**Work request:** Every record is to be returned as written, with no omissions.

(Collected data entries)
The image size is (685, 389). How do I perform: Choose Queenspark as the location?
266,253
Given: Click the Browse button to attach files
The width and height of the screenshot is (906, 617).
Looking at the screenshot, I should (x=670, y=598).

**Answer space:**
The image size is (685, 389). How do I perform: Choose Queenspark as the location?
266,253
Given: Click the Browse button to attach files
The width and height of the screenshot is (906, 617).
Looking at the screenshot, I should (x=670, y=598).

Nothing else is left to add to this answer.